The Finnish ship FNS Hanko sails with Standing NATO Maritime Group One during a passing exercise in the Baltic Sea in 2017. Should Finland and Sweden join NATO, they could help the U.S. Navy and Marine Corps develop tactics useful in deterring China in parts of the Indo-Pacific region. (Christian Valverde/NATO)

If Sweden and Finland succeed in joining NATO, their addition could provide the fringe benefit of enhancing U.S. strategies and tactics against a rival far removed from Atlantic waters, according to analysts.

Navy and Marine Corps personnel carrying out operations to deter China would do well to pick up some pointers from their counterparts in the two aspirants to the trans-Atlantic alliance, they say.

The Swedish and Finnish navies excel in exploiting the geography of the Baltic Sea region by using small, elusive, missile-armed surface patrol craft and conventional submarines to mask their whereabouts, said James Holmes, who chairs the maritime strategy program at the U.S. Naval War College in Newport, R.I.

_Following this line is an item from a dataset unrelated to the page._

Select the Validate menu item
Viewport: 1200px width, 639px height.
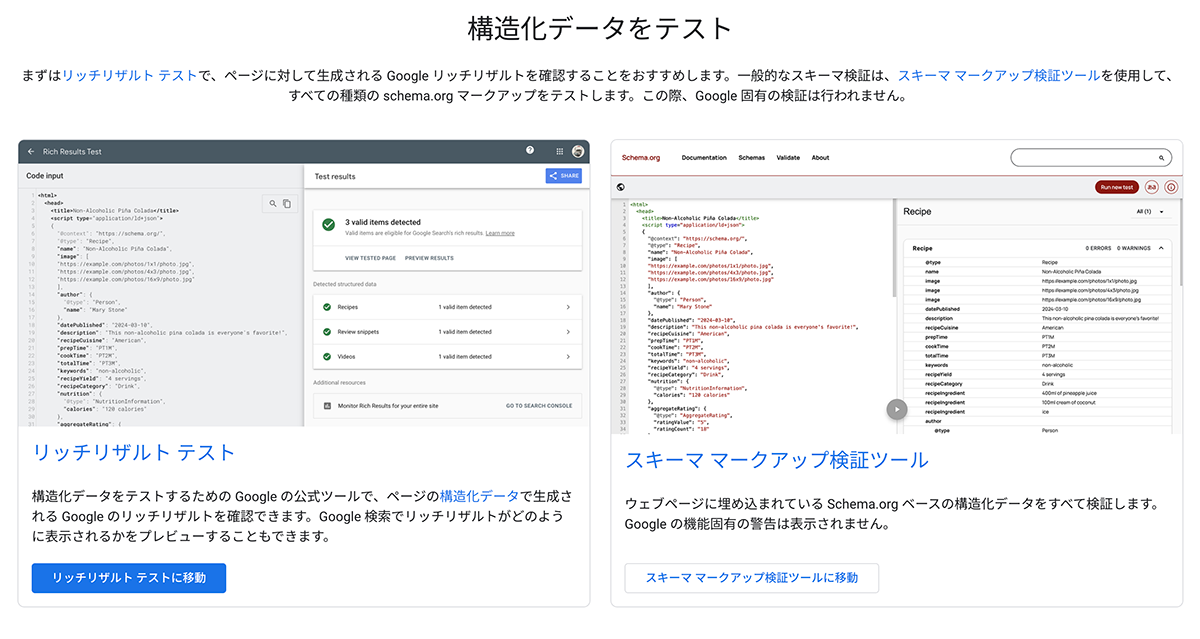(788, 158)
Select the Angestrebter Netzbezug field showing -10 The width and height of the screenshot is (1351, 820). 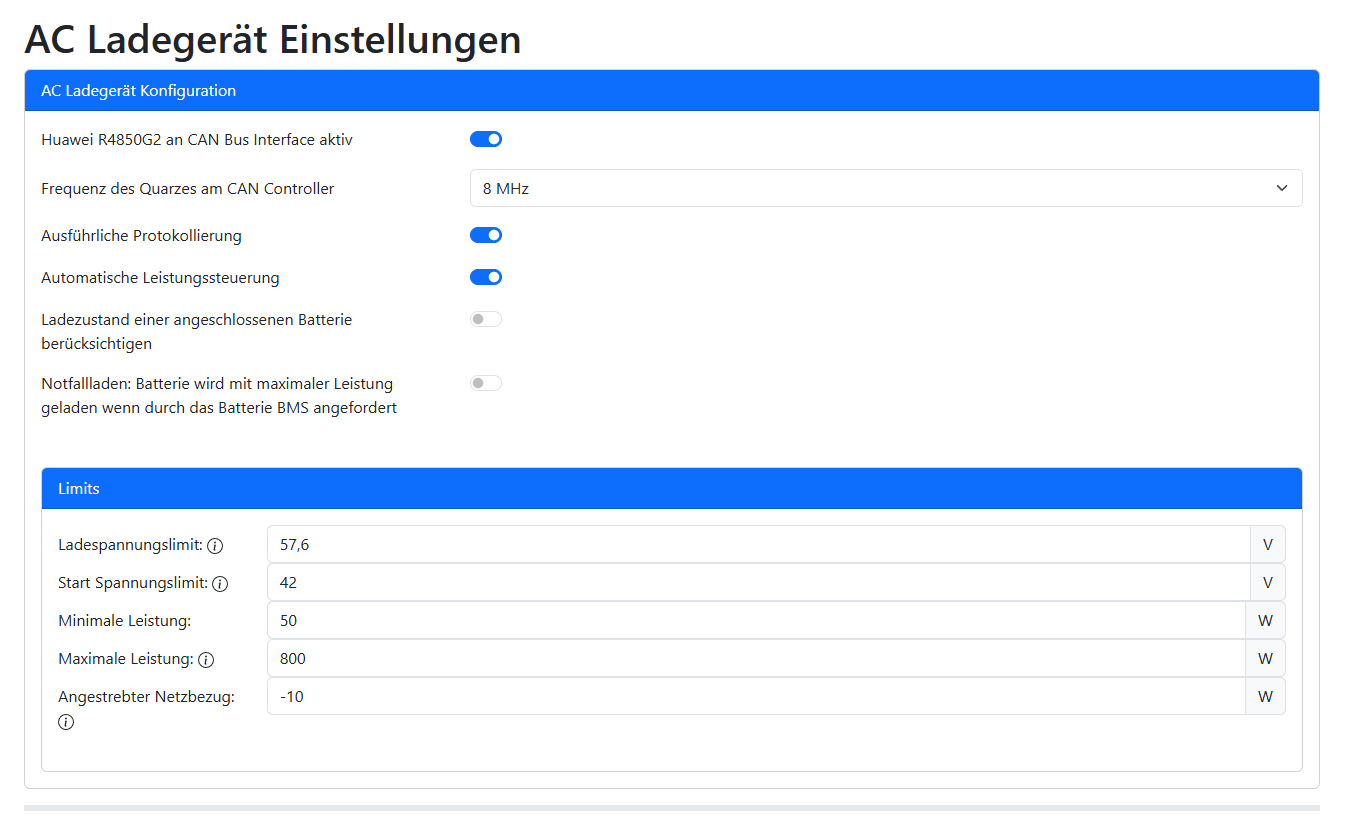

Honed by decades of countering Russian aggression, the skills of their naval forces include proficiency at operating near islands or major landmasses and mingling with nonmilitary surface traffic to elude detection, tracking and targeting.

Such a skill set would be “useful in expeditionary advanced base operations, the U.S. Marine Corps’ concept for fighting in the western Pacific,” Holmes said, adding that the same abilities also would be useful for stiffening Taiwan’s defense.

“If you want to go small, as the U.S. Navy and USMC talk all the time about doing, then why not ask those who are small and thus clever at harnessing such advantages as they have?” Holmes said.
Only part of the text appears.